The myth of masculinity

Kesang Tsetan’s documentary Men at Work, to be released soon, explores the concept and definition of masculinity and questions its pervasiveness

If masculinity is pervasive, it must manifest especially in work situations. This is the premise, in Kesang Tsetan’s own words, of his latest documentary entitled Men at Work. Tsetan tests his theory by filming men in different work scenarios: as car mechanics, as ‘maids’, as students learning to be priests and as applicants to the British Gurkha service (extended shots of the Gurkha recruitment process had gone on to become the other film Who Will be a Gurkha?). The results, however, show not that masculinity is pervasive but that it is a myth.

The film begins to dispel the myth of masculinity by leaving it undefined. As a silent observer, Tsetan challenges a viewer to define maleness and in doing so challenges her preconceptions. There is no single characteristic or a set of characteristics that box the four men observed in the documentary. The usual connotations of masculinity, as the desire for dominance, manifested mostly as hubris or fortitude, do not apply.

The protagonist(s) in each of the four sections in the film are subdued: the young apprentice at Lamaji’s garage, who struggles to repair mangled vehicles, can only dream of being filthy rich; the lonely child domestic help, who only smiles when he finally notices the camera acknowledging him; young kids en route to priesthood who pine for home while dreaming of salvation inside mosquito nets; and young would-be Gurkhas who get measured up to serve a foreign queendom. If there is a thread that runs through these sections, it’s the loss of masculinity—emasculation.

The feeling of powerlessness that pervades the lives of the men featured emanates from their entrapment, both abstract and literal. The viewer sees these men only in the confines of their work places, from a repair shop to the terrace of a house and from a boarding school in Jhapa to a recruitment camp in Pokhara. Because the camera never follows them outside these limits, these men look literally trapped. With entrapment then, come the sense of isolation, humiliation, and the false notion of control over themselves and their surroundings.

As the viewer analyses the traditional concepts of masculinity with regard to these men, she is acutely aware that none of the definitions of masculinity or emasculation or what leads to them is unique to men. Women, largely absent in the film, feel these feelings just as well. A desire to control and the inability to do so is, in fact, universal or asexual.

The truth that masculinity is a myth, however, does not mean that people do not believe in it. The film might have shattered the myth, but the filmmaker’s premise has already spoken of its existence, if only in people’s minds. The question the film poses then is, if the overwhelming sense while watching men at work is emasculation, do men, who believe in masculinity, offset this outside work, where their ‘opposites’ (women) are? Is this how sexual entitlement

butts in? Perhaps. The film has no answers. The viewer could try to infer them from the contexts in which the film was made.

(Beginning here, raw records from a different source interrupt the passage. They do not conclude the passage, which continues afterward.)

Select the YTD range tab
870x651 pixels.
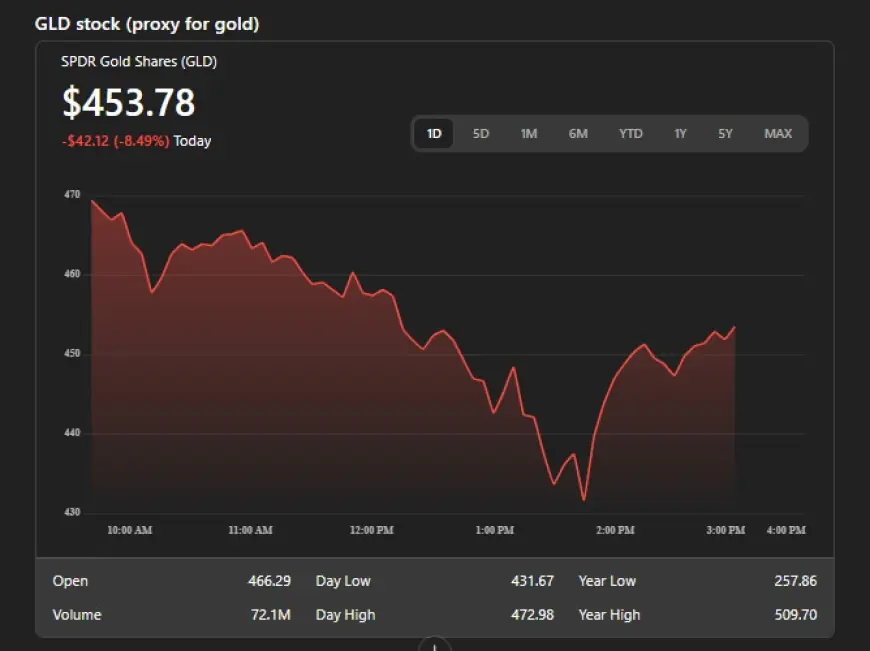[630, 133]
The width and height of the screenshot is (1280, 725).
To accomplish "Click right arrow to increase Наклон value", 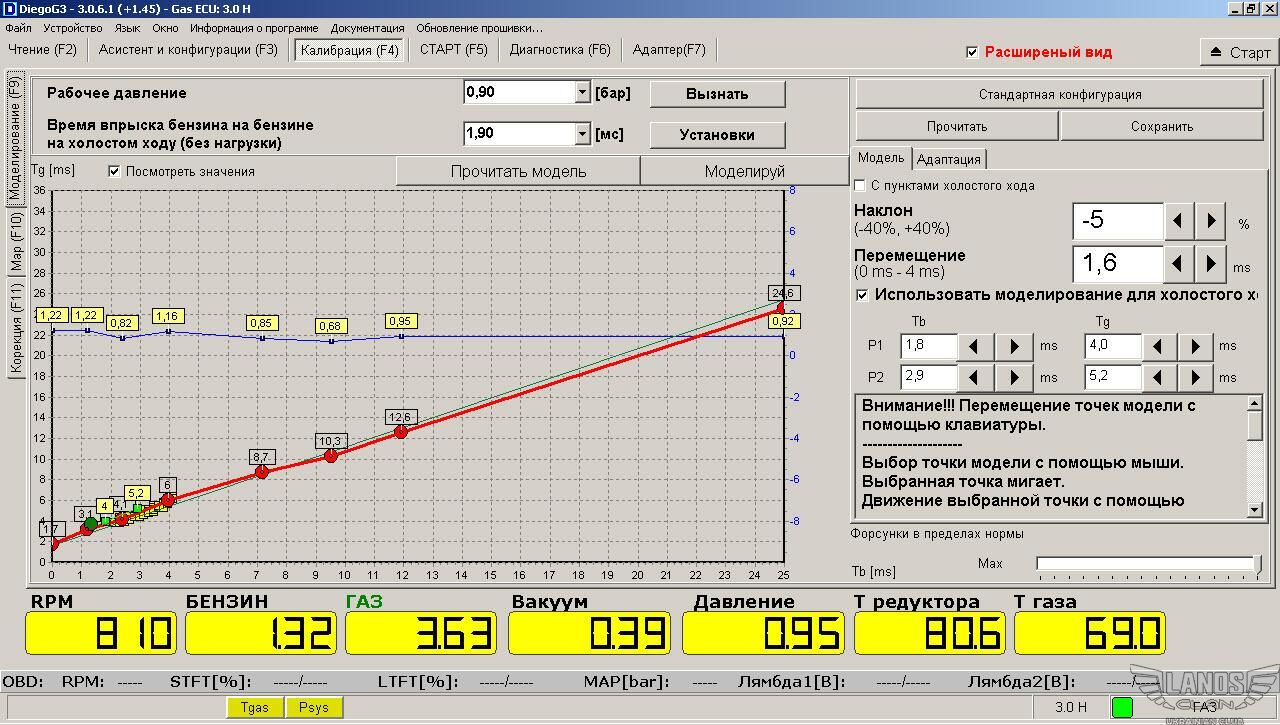I will (x=1211, y=221).
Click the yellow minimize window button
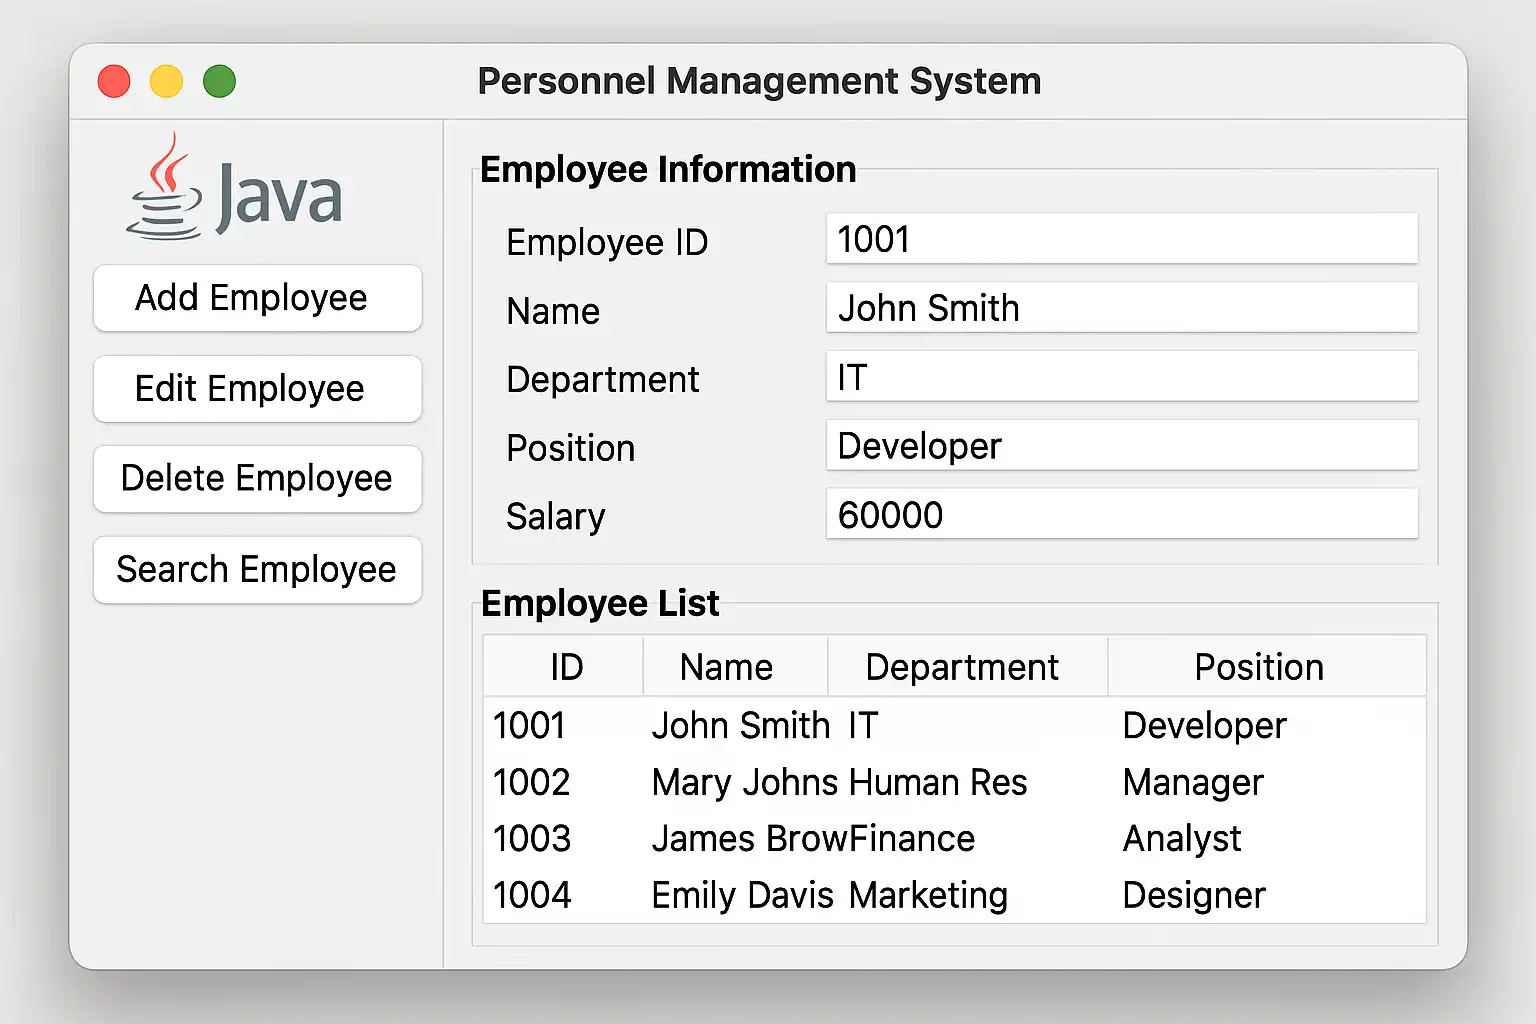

The documentary is one of four in a regional package called Let’s Talk Men 2.0, which, as the name suggests, tries to incite discussions on men and manhood in the broader context of patriarchy and violence against women. According to a UN study on gender-based violence conducted in 2010-2013 in Bangladesh, Cambodia, China, Indonesia, Sri Lanka and Papua New Guinea, with interviews of more than 10,000 men and 3,000 women, rape of women is ‘pervasive’ in the region and is usually prompted by a sense of sexual entitlement, followed by boredom and then anger. Although no comprehensive data is available on violence against women in Nepal, unfortunately, the country is not an exception.

Acts of, or discussions on, sex is off screen in Tsetan’s documentary, except in slight references, as in talks of marriage in Lamaji’s garage and in unspoken vows of abstinence in the boarding school for priests. Anger is as well muted. But boredom and abuse underlies the film. So do the tendency to control and work-related depression, the other factors that the UN survey found led to violence perpetration.

Of course, this does not mean that the men in the documentary once off work go home and beat their partners or that they will grow up to be violent. But given the contexts, the viewer has to wonder whether the traditional ideals of masculinity manifest most prominently outside ‘male-dominated’ spheres of work and whether they can only exist in opposition to non-masculinity, the most stated synonym of which is femininity. Could it also be that the more isolated the two are, the sharper the conflict between them? Should we not then advocate for gender-based inclusion in the workplace?

The film does not have to be viewed from the lens of gender, but could be taken as an ode to everyday humdrum. This, though, only goes to show that masculinity is just another lens.